***** Data to use *****

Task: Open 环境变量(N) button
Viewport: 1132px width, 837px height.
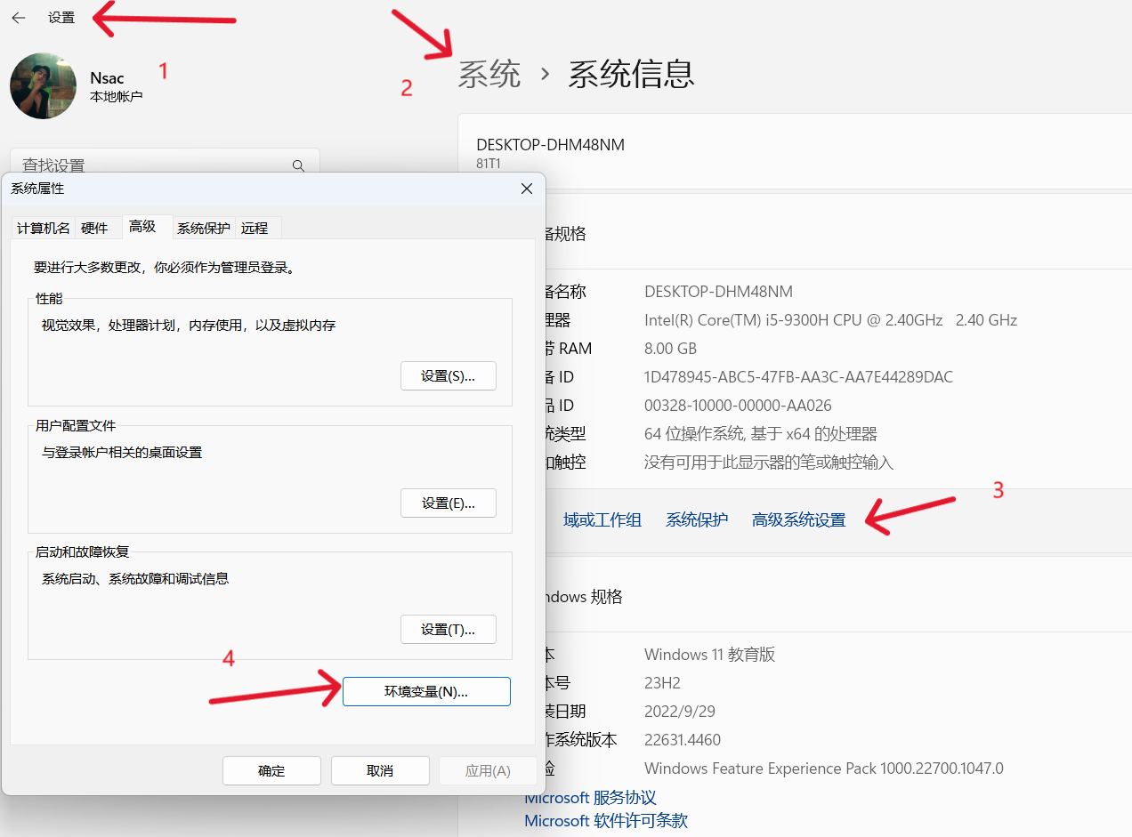Action: pos(426,692)
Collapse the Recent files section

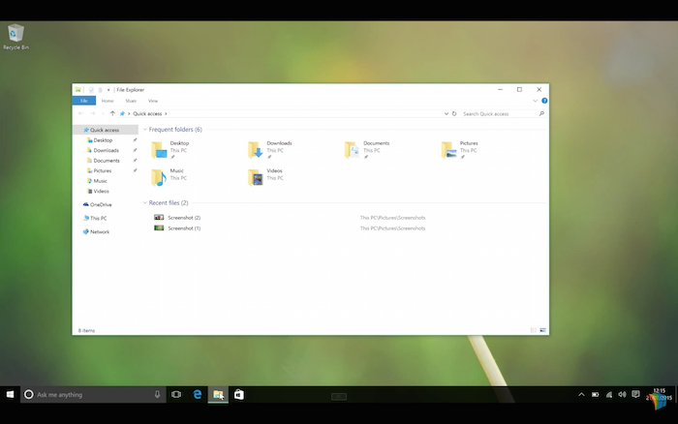(x=144, y=203)
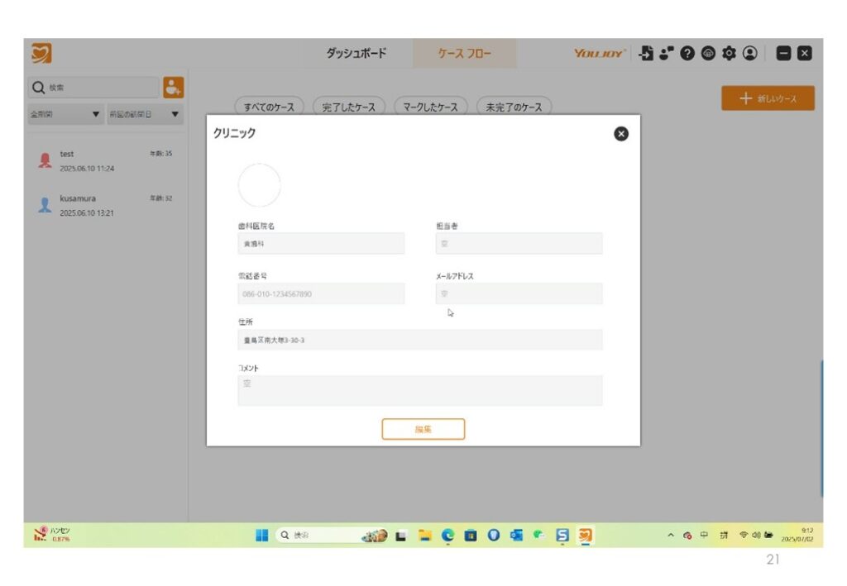Expand the 前回の訪問日 sort dropdown
The width and height of the screenshot is (847, 586).
pos(143,115)

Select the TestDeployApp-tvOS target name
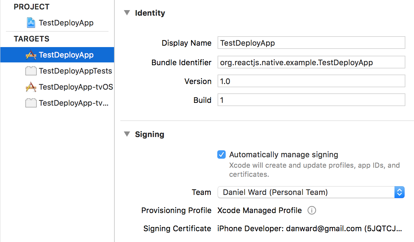point(76,87)
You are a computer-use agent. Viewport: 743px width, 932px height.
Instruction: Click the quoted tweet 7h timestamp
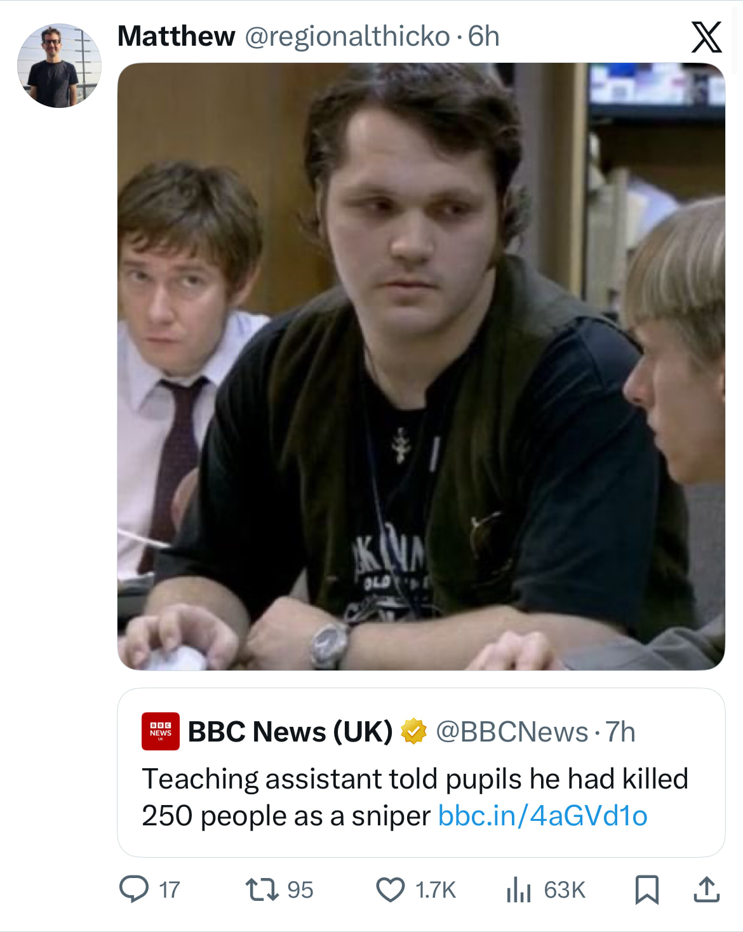point(620,732)
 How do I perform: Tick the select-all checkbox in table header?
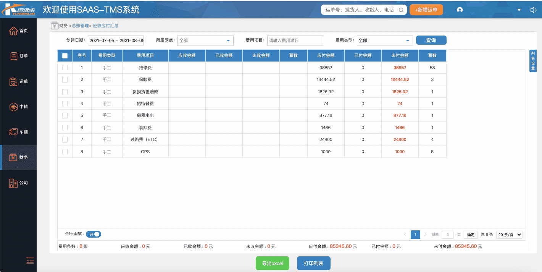click(x=65, y=56)
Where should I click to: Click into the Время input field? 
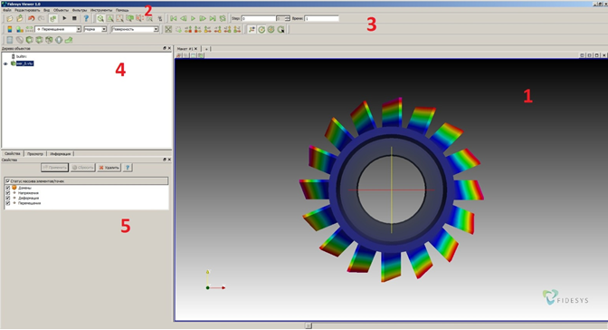point(321,18)
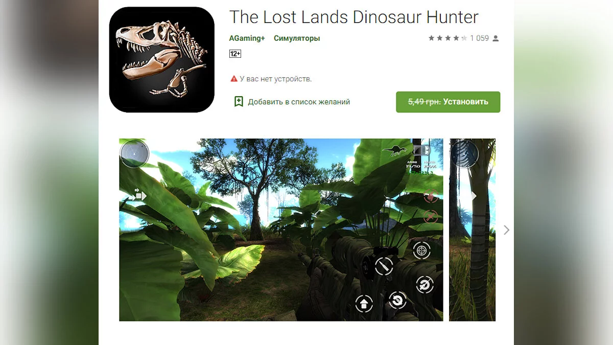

*****

• What to produce: Retype the stretch from the line containing "Where should I" through the end of the items, leaving out the pictures.

• Result of this exercise:
Where should I click to: Click into the Время input field? 
point(321,18)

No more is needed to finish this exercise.